Set task =
From the text on AirSols below, extract verbatim the passage from "AirSols was a" to "Forces (USAAF) forces.", with both endpoints included.

## Start Text

AirSols was a combined, joint command of Allied air units in the Solomon Islands campaign of World War II, from April 1943 to June 1944. It was subordinate to the Allied but U.S.-led Commander, South Pacific Area, itself part of Pacific Ocean Areas. AirSols superseded and absorbed the Cactus Air Force, which controlled Allied air units in the Solomons during 1942–43. AirSols was made up of United States Navy (USN), United States Marine Corps (USMC), the Royal New Zealand Air Force (RNZAF) and the Thirteenth Air Force, United States Army Air Forces (USAAF) forces.

The Allied fliers were opposed by the Japanese 11th Air Fleet and Fourth Air Army, based at Rabaul, New Britain.

## End Text
## Start Stored data

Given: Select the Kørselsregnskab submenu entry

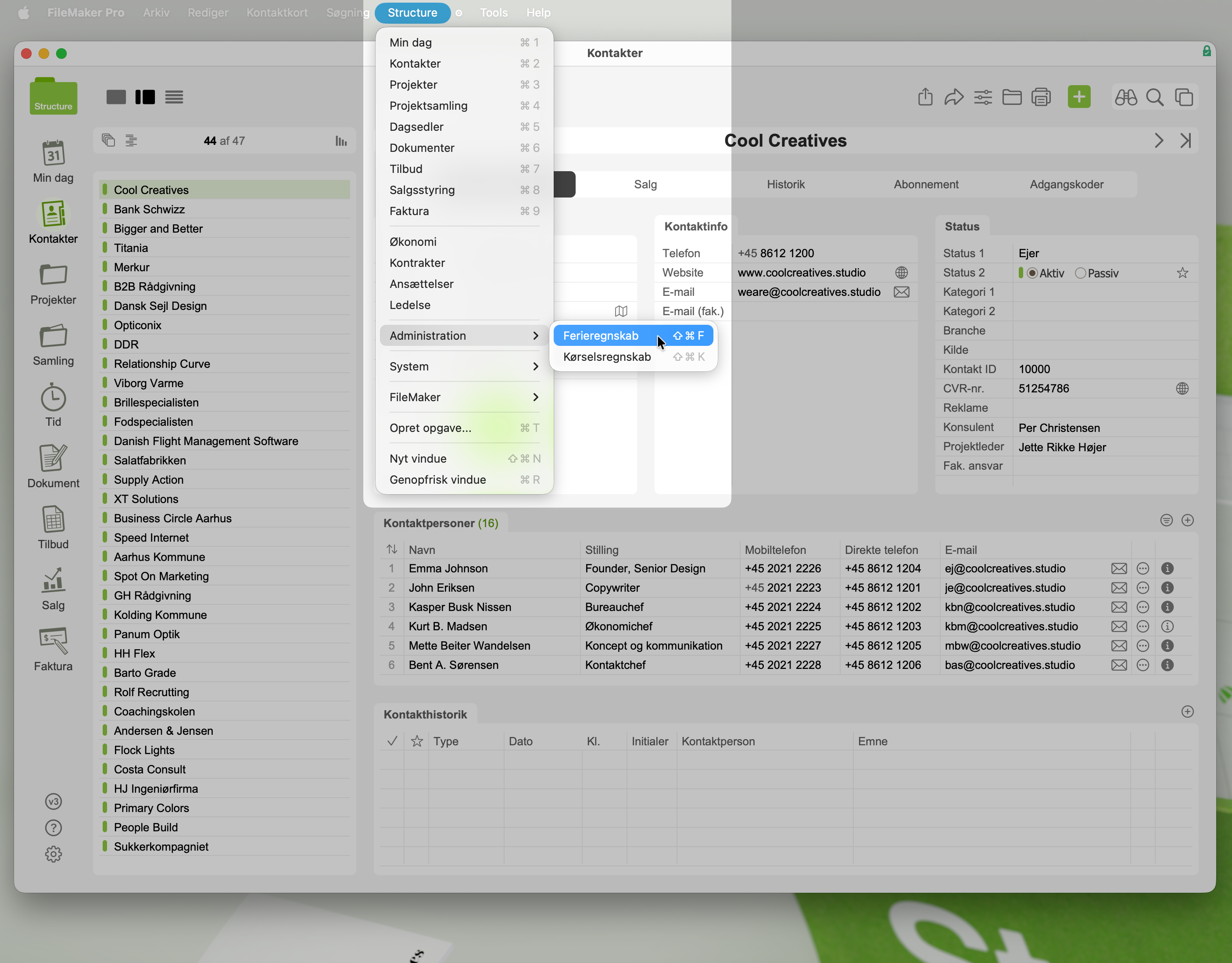Looking at the screenshot, I should point(607,357).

## End Stored data

Response for this exercise =
AirSols was a combined, joint command of Allied air units in the Solomon Islands campaign of World War II, from April 1943 to June 1944. It was subordinate to the Allied but U.S.-led Commander, South Pacific Area, itself part of Pacific Ocean Areas. AirSols superseded and absorbed the Cactus Air Force, which controlled Allied air units in the Solomons during 1942–43. AirSols was made up of United States Navy (USN), United States Marine Corps (USMC), the Royal New Zealand Air Force (RNZAF) and the Thirteenth Air Force, United States Army Air Forces (USAAF) forces.